GRUB_CMDLINE_LINUX_DEFAULT="quiet splash"

Edit this file, save, then run:

sudo update-grub

update-grub regenerates grub.cfg. Changes take effect on the next reboot. You can verify which command line booted by reading /proc/cmdline.

Useful kernel parameters

Parameter Effect
quiet Suppress most boot messages
splash Show the boot splash image
single Boot to single-user mode (recovery)
mem=4G Limit RAM seen by the kernel to 4 GB
nokaslr Disable kernel address space randomization
memmap=... Reserve a memory range and/or mark it as a special type

The kernel reads each parameter and configures accordingly. Many drivers also look for module-specific parameters (e.g., i915.modeset=0).

The memmap parameter

The memmap parameter has several forms; the one relevant for pmem emulation is:

memmap=SIZE!START

For example, memmap=4G!4G says: take 4 GB of RAM starting at physical address 4 GB and expose it to the kernel as a persistent-memory region instead of normal DRAM. The ! syntax is the part that signals "treat this as pmem"; other memmap forms are used for bad-RAM marking or reserving ranges from the kernel entirely.

After boot with this parameter, the kernel's libnvdimm subsystem creates a region device under /sys/bus/nd/devices/region0/, and the ndctl userspace tool can manage namespaces on top of it. The kernel may also auto-create a default namespace in fsdax mode, producing /dev/pmem0.

Namespace modes

ndctl lets you carve a pmem region into one or more namespaces, each with a mode:

  • fsdax: exposes the namespace as a block device (/dev/pmem0). You format it with a filesystem and mount it. Filesystems can opt into DAX. This is what we want.
  • devdax: exposes the namespace as a character device (/dev/dax0.0). Applications mmap it directly with no filesystem in the way. Used by databases that manage their own on-pmem layout.
  • sector: legacy block-device mode, no DAX, behaves like a slow SSD. For backward compatibility.

For PMDK's libpmemobj (which our project uses), fsdax is the right choice.

Where this matters for pmem

Our environment setup was:

  1. Edited /etc/default/grub, changed GRUB_CMDLINE_LINUX_DEFAULT="quiet splash" to GRUB_CMDLINE_LINUX_DEFAULT="quiet splash memmap=4G!4G".
  2. sudo update-grub.
  3. Rebooted.
  4. After reboot, /sys/bus/nd/devices/region0/ existed. The kernel had auto-created namespace0.0 in fsdax mode, exposing /dev/pmem0 (4 GB).
  5. sudo mkfs.ext4 -b 4096 -E stride=512 -F /dev/pmem0 — wrote an ext4 filesystem onto the pmem device.
  6. sudo mount -o dax /dev/pmem0 /mnt/pmem-emu — mounted with DAX.

The memmap parameter is what makes the whole thing exist.
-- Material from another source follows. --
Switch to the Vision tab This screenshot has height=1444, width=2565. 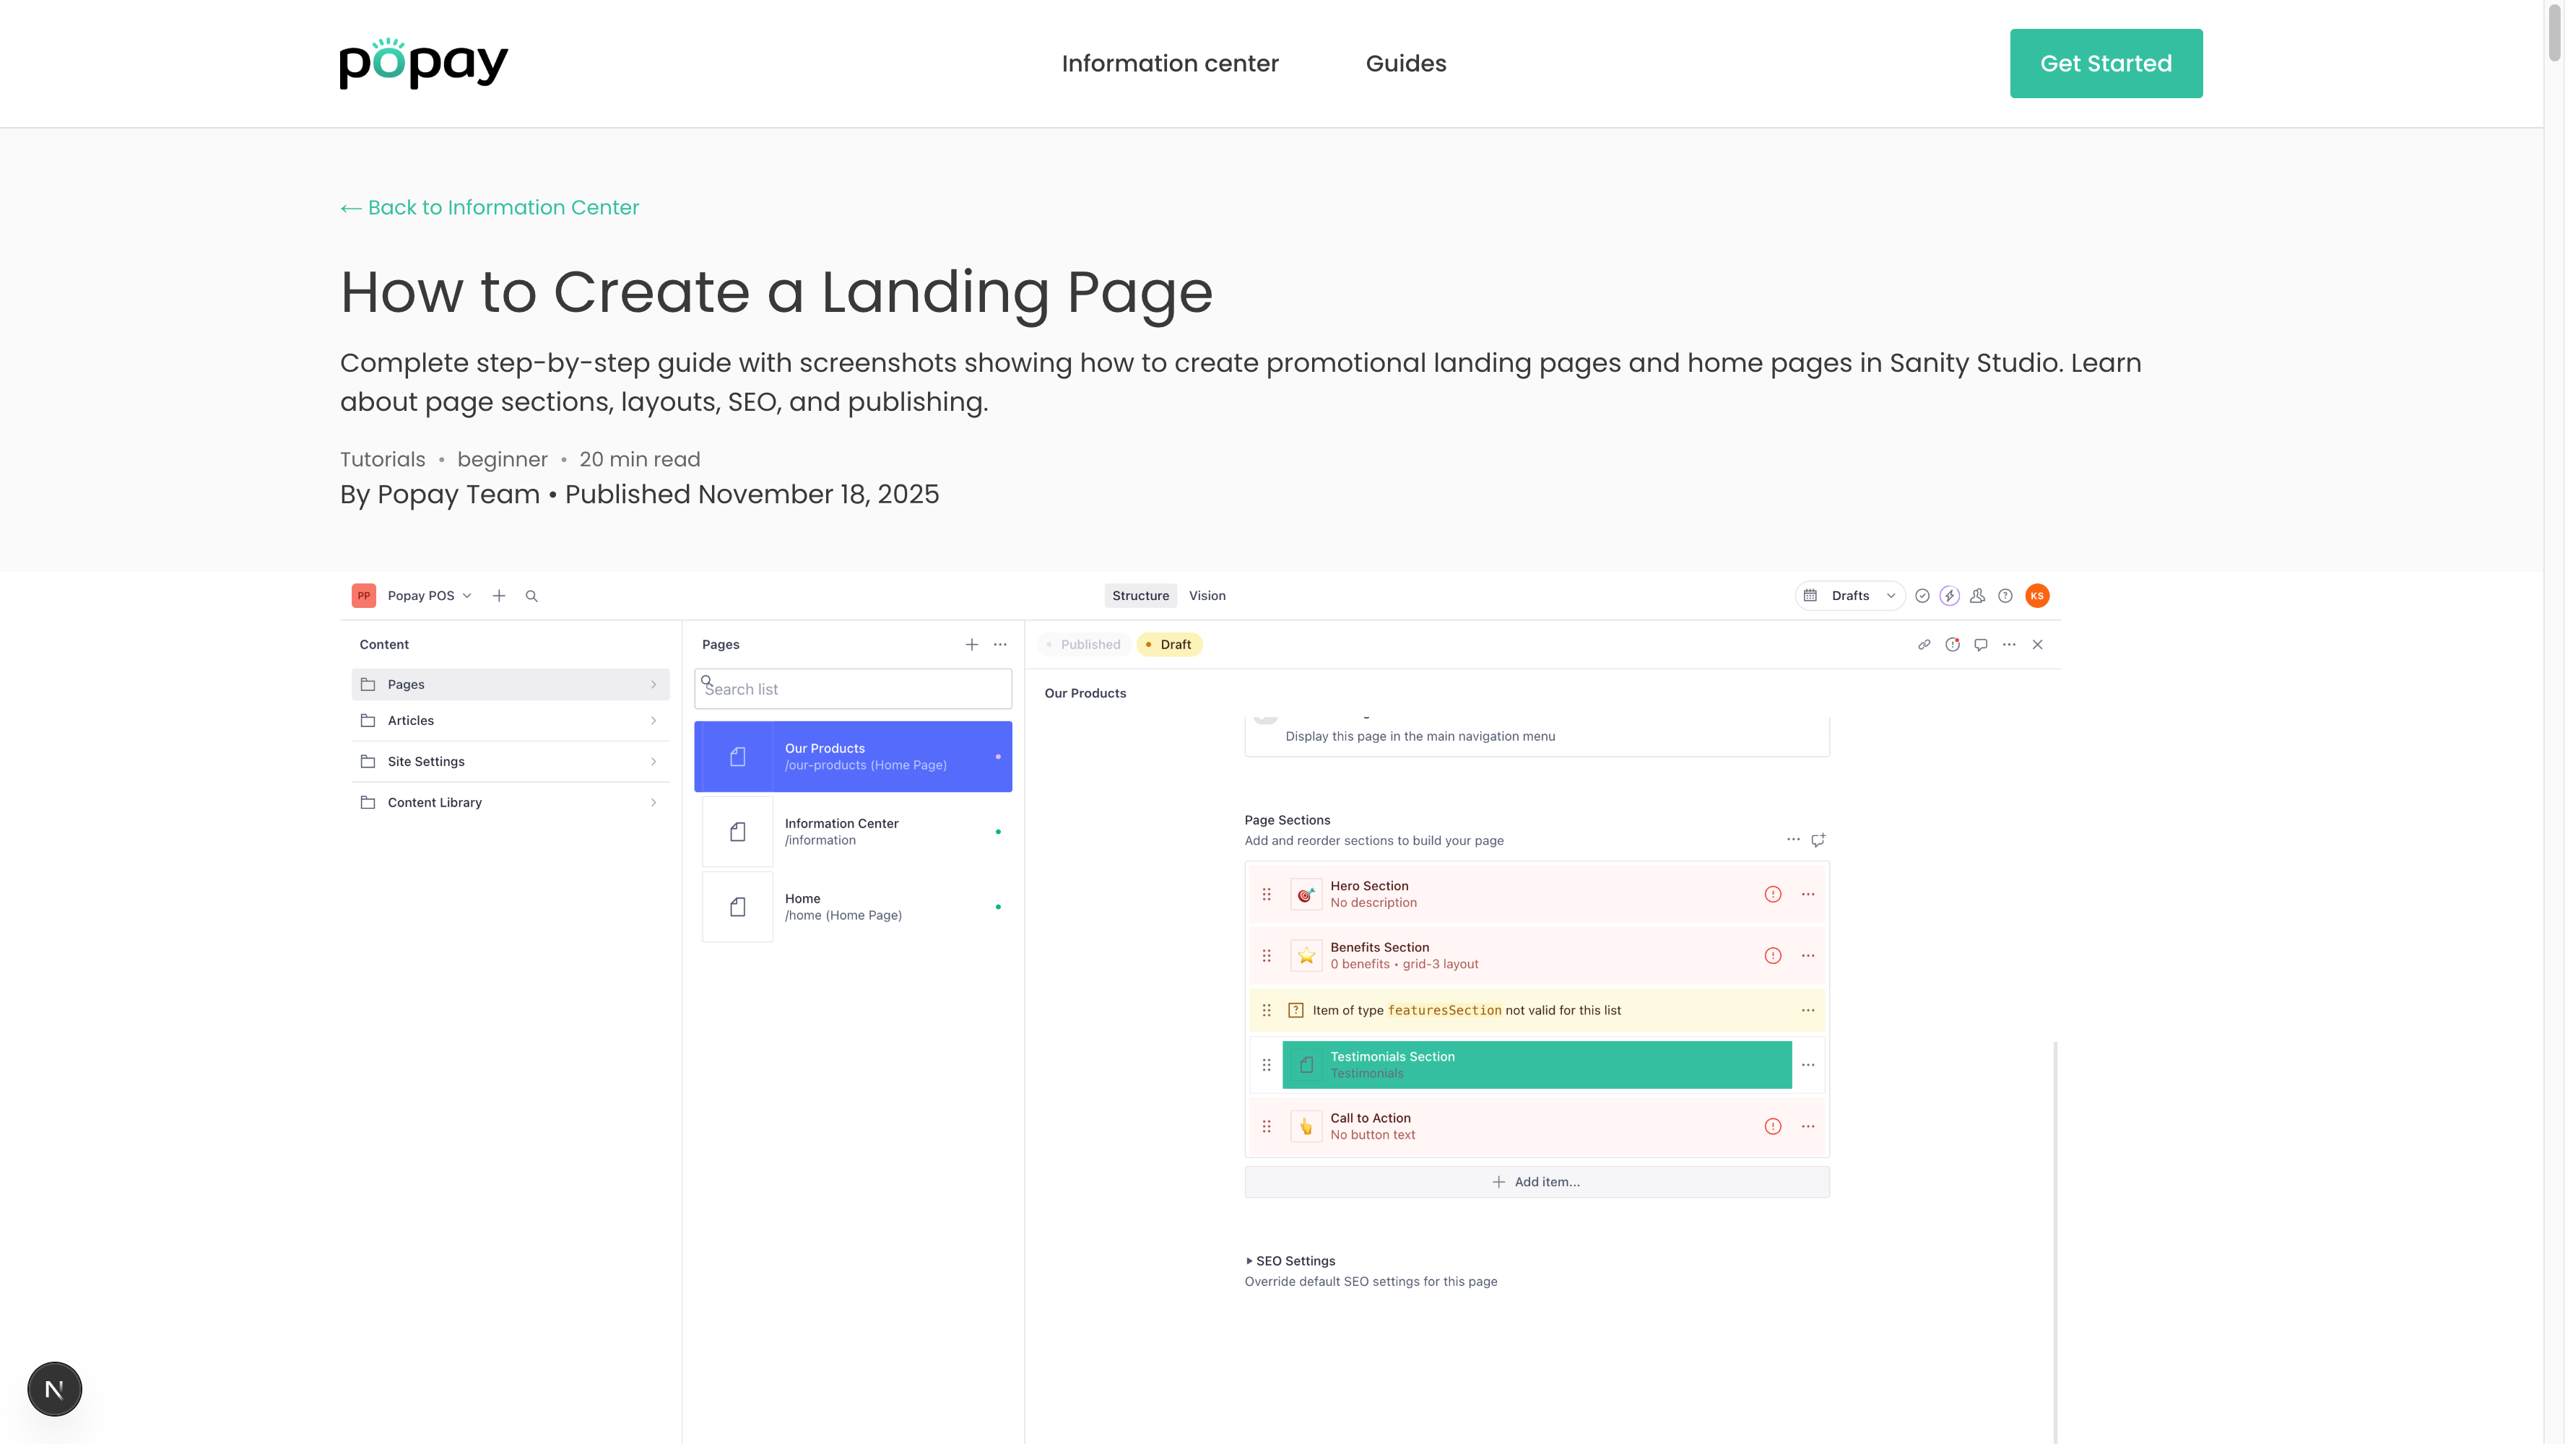point(1207,596)
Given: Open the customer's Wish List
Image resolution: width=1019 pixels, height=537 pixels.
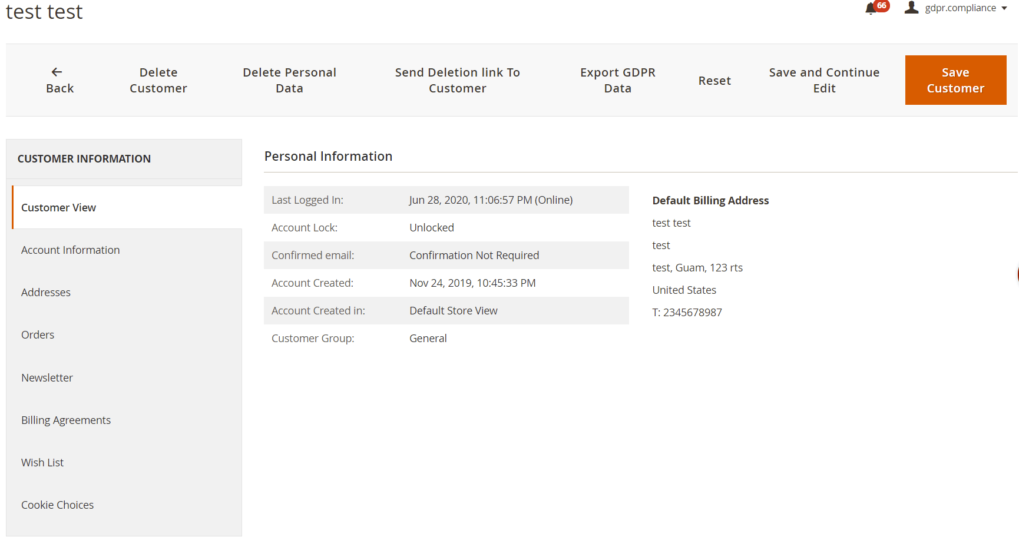Looking at the screenshot, I should 42,462.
Without it, the kernel would treat that DRAM range as ordinary memory, no pmem region would be created, no /dev/pmem0 would appear, and there'd be nothing to mount. The decision to make this a boot-time parameter (rather than a runtime one) is because the kernel's memory-management subsystem has to know about pmem regions before it starts using memory — you can't carve out 4 GB of DRAM as pmem after applications are already running.

This is also why the pmem region survives reboots even though we used DRAM to back it: the kernel reserves the same physical range every boot, and the data the previous boot wrote to that range happens to still be there. (For real Optane DIMMs the durability is in the hardware, not in DRAM reservation; the principle is the same from the application's perspective.)